Возвышенная лекция Стурдзы удивила Пушкина. Архитектурой церковных песнопений он был не слишком увлечен. В то время он брал уроки чистого афеизма у заезжего британца; что такое храмы без стен, но в слове? В общем и целом на этот рассказ о плоти слова он (по крайней мере внешне) не обратил внимания: пушкинское слово было в тот момент не камень, но бег, глагольные рифмы, подвижные, воздушные фигуры.
К теме «тяжести» слов Пушкин вернется в Михайловском.

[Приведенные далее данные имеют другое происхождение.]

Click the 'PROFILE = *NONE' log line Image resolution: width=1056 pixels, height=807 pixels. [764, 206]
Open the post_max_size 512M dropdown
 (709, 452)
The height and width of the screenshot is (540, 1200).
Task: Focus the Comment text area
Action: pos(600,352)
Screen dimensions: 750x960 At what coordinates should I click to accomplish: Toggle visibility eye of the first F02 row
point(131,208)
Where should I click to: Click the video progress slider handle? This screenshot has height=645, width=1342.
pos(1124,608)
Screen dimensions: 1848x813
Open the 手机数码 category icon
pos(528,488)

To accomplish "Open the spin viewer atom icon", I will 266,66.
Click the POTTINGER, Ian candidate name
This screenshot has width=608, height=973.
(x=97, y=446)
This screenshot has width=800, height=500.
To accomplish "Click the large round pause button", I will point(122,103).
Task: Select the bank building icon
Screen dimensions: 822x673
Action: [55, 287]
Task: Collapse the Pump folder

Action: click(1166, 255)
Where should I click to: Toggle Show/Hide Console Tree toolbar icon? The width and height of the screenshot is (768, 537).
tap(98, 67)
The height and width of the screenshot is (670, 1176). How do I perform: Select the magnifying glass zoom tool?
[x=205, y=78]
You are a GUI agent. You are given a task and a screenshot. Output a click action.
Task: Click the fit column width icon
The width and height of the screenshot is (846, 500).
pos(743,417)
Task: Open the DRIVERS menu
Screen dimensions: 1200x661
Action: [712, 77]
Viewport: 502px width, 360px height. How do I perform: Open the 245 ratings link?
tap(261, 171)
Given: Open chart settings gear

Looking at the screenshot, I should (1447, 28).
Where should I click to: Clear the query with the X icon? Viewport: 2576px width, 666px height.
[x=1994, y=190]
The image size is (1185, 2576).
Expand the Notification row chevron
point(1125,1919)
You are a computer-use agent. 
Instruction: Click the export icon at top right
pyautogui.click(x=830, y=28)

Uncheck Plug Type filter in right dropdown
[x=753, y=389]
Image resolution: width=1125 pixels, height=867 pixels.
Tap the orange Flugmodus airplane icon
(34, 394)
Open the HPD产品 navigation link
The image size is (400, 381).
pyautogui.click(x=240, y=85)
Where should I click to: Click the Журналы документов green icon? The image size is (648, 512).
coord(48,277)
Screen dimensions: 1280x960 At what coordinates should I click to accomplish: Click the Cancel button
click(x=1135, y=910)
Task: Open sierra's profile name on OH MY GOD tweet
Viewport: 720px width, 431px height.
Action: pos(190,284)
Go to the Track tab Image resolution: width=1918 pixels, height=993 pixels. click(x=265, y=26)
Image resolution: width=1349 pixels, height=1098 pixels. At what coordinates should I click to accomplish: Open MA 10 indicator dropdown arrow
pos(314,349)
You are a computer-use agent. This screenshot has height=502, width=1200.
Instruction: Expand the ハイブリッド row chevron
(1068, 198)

Пока же все длилось невесомо: он пребывал на пиру истории, в гостях у нее, был с нею и в то же время вне ее, и только скоростью легких своих стихов удерживал себя в ее порывистом пространстве.
* * *
Есть смутные сообщения, в которые чем больше погружаешься, тем меньше в них веришь, что все это время на юге Пушкин был занят мистикой и метафизикой истории, составлял философические таблицы, исторические расшифровки и пророчества. Будто бы его южные эскапады были только прикрытием сокровенной работы наблюдателя, а затем и расчислителя эпох. Что он, Пушкин, был таинственный, хладнокровный и всевидящий пророк, соединяющий помещения первого, второго и третьего Рима в едином надмирном видении. Что будто бы он возил с собой эти герметические таблицы, там и сям их перепрятывая, и перед тем, как покинуть юг, передал их на хранение казацкому атаману Кутейникову и его потомкам, завещав опубликовать их не ранее 1978 года (странная посылка, да еще с таким точным адресом). И они, таблицы, будто бы дождались заказанного года, чудесным образом открылись людям и должны были быть выставлены в городском музее Таганрога, и уже готовилась выставка пушкинской исторической премудрости, но в последний момент вмешались безбожные власти, забрали вещие таблицы и спрятали их в свои мрачные архивы-казематы, где они сгинули или пропадают втуне.